Computer Vision (CV) developers often find the biggest barrier to success deals with data management and yet so much of what you’ll find about CV is about the algorithms, not the data. In this blog I’ll describe three seperate data management strategies I’ve used with applications that process images. Through the anicdotes of my experiences you’ll learn about several functions that data platforms provide for CV.

The main event here is a discussion about how video can be transported through MapR-ES (which is MapR’s reimplementation of Apache Kafka) and how Docker can be used to elastically scale video processors for face detection.

TL;DR

I’m kind of all over the place with this blog. Maybe you’ll learn something else more useful, but I think the main takeaways are:

  1. Videos can be thought of as just another kind of fast event stream which you can transport through distributed messaging systems like Kafka and (even better) MapR-ES. Why do this? Because Kafka and MapR-ES simplify the buffering and distribution of fast data to a dynamic set of concurrent stream processors, meaning you can elastically scale workers on-demand and “right-size” hardware allocations.
  2. MapR’s client Docker container makes it possible to scale workers and maintain access to data services even when those workers are ephemeral. Why use this? Because it allows your containers to benefit from the highly scalable and resilient data storage that MapR provides.

I’m fundraising for Movember in November! Please consider donating your favorite number to help me support Men's health: https://mobro.co/iandownard


Computer Vision is Amazing!

The capabilities of Computer Vision (CV) have exploded in the last four years since models such as Inception, ResNet, and AlexNet were published. These models established foundational neural networks that through the processes of transfer learning enable tasks like image classification and object detection to be automated. Thanks to these advancements, the hardest part in developing effective computer vision applications relates more to data management than to the nitty gritty details of neural networks and vector math.

Use Cases for Computer Vision:

Before I get into the weeds of data management, let me give you an appreciation for the crazy-wide breadth that computer vision is being applied nowadays.

Object detection is one of the most common tasks that can be automated by computer vision software. You may not have considered this, but your body is an object. So is your face. Even your nose! And recognizing them can be really useful for analyzing human behavior. You can use face detection on strategically placed cameras to determine what people are looking at. Say you’ve placed an advertisement in a subway or artwork in a museum, and you want to measure its effectiveness. One way to quantify that is to perform face detection on images capture by a camera looking outwards from the wall.

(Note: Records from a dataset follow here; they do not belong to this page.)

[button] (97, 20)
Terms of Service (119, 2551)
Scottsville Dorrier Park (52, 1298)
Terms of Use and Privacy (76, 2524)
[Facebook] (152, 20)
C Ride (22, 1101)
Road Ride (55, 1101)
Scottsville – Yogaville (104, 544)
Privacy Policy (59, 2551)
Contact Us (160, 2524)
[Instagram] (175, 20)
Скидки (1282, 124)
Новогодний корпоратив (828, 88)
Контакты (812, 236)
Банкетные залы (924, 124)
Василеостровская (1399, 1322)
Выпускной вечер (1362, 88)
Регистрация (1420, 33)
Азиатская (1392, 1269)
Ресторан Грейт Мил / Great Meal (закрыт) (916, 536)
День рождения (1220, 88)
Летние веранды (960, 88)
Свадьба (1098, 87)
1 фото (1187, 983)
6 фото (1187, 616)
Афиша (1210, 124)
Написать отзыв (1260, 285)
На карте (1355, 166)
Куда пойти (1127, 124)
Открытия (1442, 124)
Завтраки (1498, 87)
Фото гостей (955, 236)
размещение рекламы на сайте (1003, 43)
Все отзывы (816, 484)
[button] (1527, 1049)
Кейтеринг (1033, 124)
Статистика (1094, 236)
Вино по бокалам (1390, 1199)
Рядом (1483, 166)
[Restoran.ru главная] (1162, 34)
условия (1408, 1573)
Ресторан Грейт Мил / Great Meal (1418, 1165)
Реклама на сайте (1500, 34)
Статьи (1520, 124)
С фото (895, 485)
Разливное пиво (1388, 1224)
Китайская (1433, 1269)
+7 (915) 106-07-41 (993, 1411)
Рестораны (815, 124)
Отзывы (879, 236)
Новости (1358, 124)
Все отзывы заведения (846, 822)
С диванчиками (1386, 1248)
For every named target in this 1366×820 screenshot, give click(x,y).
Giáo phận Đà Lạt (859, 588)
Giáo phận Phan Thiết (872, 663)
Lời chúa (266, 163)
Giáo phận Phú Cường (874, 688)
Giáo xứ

Consider Pepper, a humanoid robot manufactured by the Japanese company, SoftBank Robotics. Pepper is often used to display advertisements or promotions in retail settings. You can easily quantify Pepper’s effectiveness by detecting faces in the images captured by a camera looking outwards from it’s face.

Other types of human behavior can be quantified by detecting human bodies. For example, by using a pedestrian detection model on images capturing motion in a room, you can gauge how people are moving through that room. This can help retailers know where to place furniture and showcases. The same data could be used for surveillance. Believe it or not, all these things are low hanging fruit as far as software development goes. Publically available models exist for detecting faces, pedestrians, and many other kinds of objects.

Twitter as a minimally viable data platform

My first foray into computer vision was somewhat comical. I came up with the idea of a twitter bot (@Tensorchicken) when I placed a Raspberry Pi in my chicken coop so I could determine which chickens were laying eggs. The Pi captured images on motion, and since chickens don’t stand still, at the end of each day I had hundreds of images. As I reviewed these images I was surprised to see a blue jay had been flying into the coop and breaking eggs – something which I had previously blamed on the chickens.

With the realization that I needed to detect this blue jay intruder in order to scare her away, I decided to build an image classification model using the hundreds of images that had already been captured. Now, upon detecting motion, the Pi would capture an image, apply the model, and (in a twist of irony that only occurred to me several months later) tweet the bird classification result to @Tensorchicken, so I could receive notifications through the Twitter app on my phone and run out to my coop to scare away the blue jay.

This experience taught me useful CV lessons. For example, having consistent backgrounds in images really improves classification accuracy. It also taught me lessons about data management:

  1. Don’t put data in a place where it cannot be accessed by analytical tools. Twitter lets you save and recall data, but it’s really not built for analytics.

  2. When you’re saving hundreds of images per day, it’s hard to find images with file managers or even bash. You really need bonafide search capabilities to find images based on what’s recorded in image metadata.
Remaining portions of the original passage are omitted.